-------- Excerpted text --------
We run monitoring services that poll the websites and other network services served by these guests every minute, that's how we started to realize we have a problem, because we started getting alerts during nightly backups.

This is today's soft lockup in a Debian 7 guest during the restore of another KVM to zfs-local (6x HDD ZFS RAID10) on a single socket Ivy Bridge system. There was no load on the system apart from the restore, other guests are mostly inactive:
cpustuck.jpg

Also a Windows KVM was unreachable during that time.
-------- Extracted material --------
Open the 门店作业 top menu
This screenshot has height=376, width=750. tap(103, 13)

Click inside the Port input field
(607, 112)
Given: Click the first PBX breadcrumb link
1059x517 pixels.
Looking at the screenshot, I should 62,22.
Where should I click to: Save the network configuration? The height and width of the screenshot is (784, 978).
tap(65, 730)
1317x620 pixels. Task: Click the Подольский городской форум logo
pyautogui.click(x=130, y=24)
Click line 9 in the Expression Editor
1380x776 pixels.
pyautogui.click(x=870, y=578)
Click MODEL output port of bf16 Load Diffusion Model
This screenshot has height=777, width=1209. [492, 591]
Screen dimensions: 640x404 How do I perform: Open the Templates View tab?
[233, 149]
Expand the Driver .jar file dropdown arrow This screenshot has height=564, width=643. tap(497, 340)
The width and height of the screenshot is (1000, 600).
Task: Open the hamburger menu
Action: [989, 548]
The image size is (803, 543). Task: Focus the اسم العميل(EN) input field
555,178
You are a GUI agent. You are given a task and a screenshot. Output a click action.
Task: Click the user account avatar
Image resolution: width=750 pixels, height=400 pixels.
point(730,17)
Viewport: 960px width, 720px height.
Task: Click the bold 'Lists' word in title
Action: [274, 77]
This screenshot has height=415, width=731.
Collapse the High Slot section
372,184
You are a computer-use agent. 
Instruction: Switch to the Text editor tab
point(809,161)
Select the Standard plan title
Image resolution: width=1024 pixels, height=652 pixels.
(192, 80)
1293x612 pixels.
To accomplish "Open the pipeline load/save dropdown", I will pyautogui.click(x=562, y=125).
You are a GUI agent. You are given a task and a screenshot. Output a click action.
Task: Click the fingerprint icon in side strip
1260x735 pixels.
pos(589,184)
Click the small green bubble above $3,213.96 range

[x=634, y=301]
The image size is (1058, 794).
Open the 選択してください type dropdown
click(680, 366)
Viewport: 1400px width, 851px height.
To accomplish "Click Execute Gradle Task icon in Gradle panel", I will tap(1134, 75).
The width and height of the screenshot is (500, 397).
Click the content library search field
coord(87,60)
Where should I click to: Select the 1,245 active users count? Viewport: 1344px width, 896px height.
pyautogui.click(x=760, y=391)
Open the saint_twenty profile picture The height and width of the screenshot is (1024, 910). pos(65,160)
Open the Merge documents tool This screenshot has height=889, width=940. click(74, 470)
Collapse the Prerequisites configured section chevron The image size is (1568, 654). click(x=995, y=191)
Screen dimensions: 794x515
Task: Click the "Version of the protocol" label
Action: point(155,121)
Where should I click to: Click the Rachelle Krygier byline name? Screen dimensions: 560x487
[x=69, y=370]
--------
**Actions to take**
**a.** Decide whether each statement agrees with the excerpt on guest lockups: (i) The monitoring services began raising alerts during nightly backups. (ii) The restore was carried out on a dual-socket system. (iii) A Windows KVM remained reachable while the restore ran. For each, answer yes or no and quote the deciding words.
**b.** Write what follows the final sentence of the excerpt on guest lockups.

**Answers below**
**a.**
(i) Yes: "because we started getting alerts during nightly backups"
(ii) No: "on a single socket Ivy Bridge system"
(iii) No: "Also a Windows KVM was unreachable during that time."

**b.**
Mitigation steps
We have tried many tweaks to eliminate the problem:
- disabling C-states on Westmere systems
- enabling performance governor
- recommended swap settings from the ZFS wiki, also vm.swappiness=1
- increasing vm.min_free_kbytes on both hosts and guests
- decreasing vm.dirty_ratio to 5-15, vm.dirty_background_ratio to 1-5
- installing NVME SSDs as SLOG/L2ARC, also for swap

Some of these tweaks helped a little, but the issue is still happening, maybe less during backups but still heavily during restores and migrations. The issue seems to be connected to the Linux kernel's VM (virtual memory) subsystem, because if you set vm.vfs_cache_pressure to a high value (like 1000) in a KVM guest, the lockups happen much more often. Also Debian looks more sensitive to it than Ubuntu for example, but Windows guests are also affected.

Help needed
I am looking for input from others who also run KVM guests on zfs-local (zvols), interested if they also experience these symptoms (you won't see a 1-2 minute freeze unless you run some kind of monitoring). I would also welcome advice on how to diagnose it further, to decide if the issue is in QEMU/KVM, ZFS or some other parts of the kernel.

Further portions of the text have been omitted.